--- PROBLEM DESCRIPTION ---
Read the passage on Taddeo Gaddi below and answer these questions.
(a) From what year to what year was Taddeo Gaddi in Giotto's workshop?
(b) Which of his sons engaged in mercantile work instead of becoming an artist?
(c) In which chapel is his cycle of frescoes with Stories of the Virgin?

--- EXTRACT TO READ ---
________________________
Taddeo Gaddi

Taddeo Gaddi

Taddeo Gaddi (c. 1300 - 1366) was a 14th-century Italian painter belonging to the Gaddi family.

Because of his consistent work in Giotto's workshop, he has always held a place of prominence among the Giottesque painters of the first generation. However, this role has always implied an all-too-negative assessment of his activity, as an eternal "pupil" and never a "master."

In post-World War II studies, on the other hand, an attempt has been made to restore the proper prominence to his figure, as an interpreter who was himself original and rich in insights for later generations.

Taddeo Gaddi's Life and works

Son of Gaddo di Zanobi known as Gaddo Gaddi, he was in Giotto's workshop from 1313 to 1337, the year of the master's death. Father of the painters Giovanni, Agnolo and Niccolò Gaddi, he also had a fourth son, Zanobi, who did not pursue a career as an artist, but successfully engaged in mercantile work, later contributing to the economic and social growth of the family. A fifth son was Francesco.

Taddeo was probably, as on the other hand Vasari states, Giotto's most talented disciple or at any rate the one who best succeeded in carrying on the style of the great master. In 1347 he is mentioned at the head of a list of the best painters in Florence.

Among his works the most important is the cycle of frescoes with Stories of the Virgin in the Baroncelli Chapel of the Basilica of Santa Croce in Florence (1328-1338). Soon afterwards he also had to attend to painting the Formelle dell'armadio in the sacristy of Santa Croce, now in the Accademia Gallery in Florence, Munich and Berlin.
________________________
--- RAW DATA ---
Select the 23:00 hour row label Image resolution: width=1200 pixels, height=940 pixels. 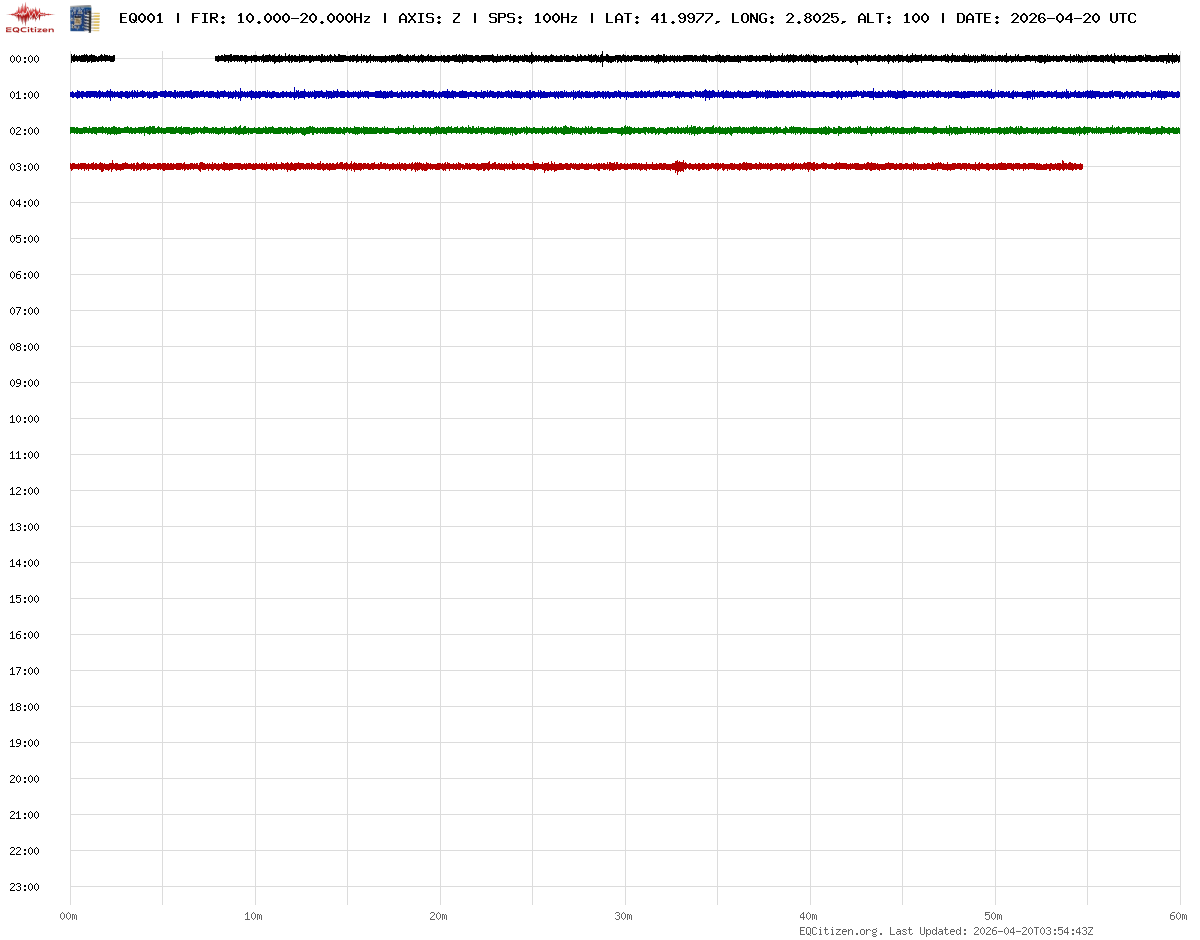click(x=24, y=887)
________________________
--- RESULT BELOW ---
(a) From 1313 to 1337.
(b) Zanobi.
(c) The Baroncelli Chapel of the Basilica of Santa Croce in Florence.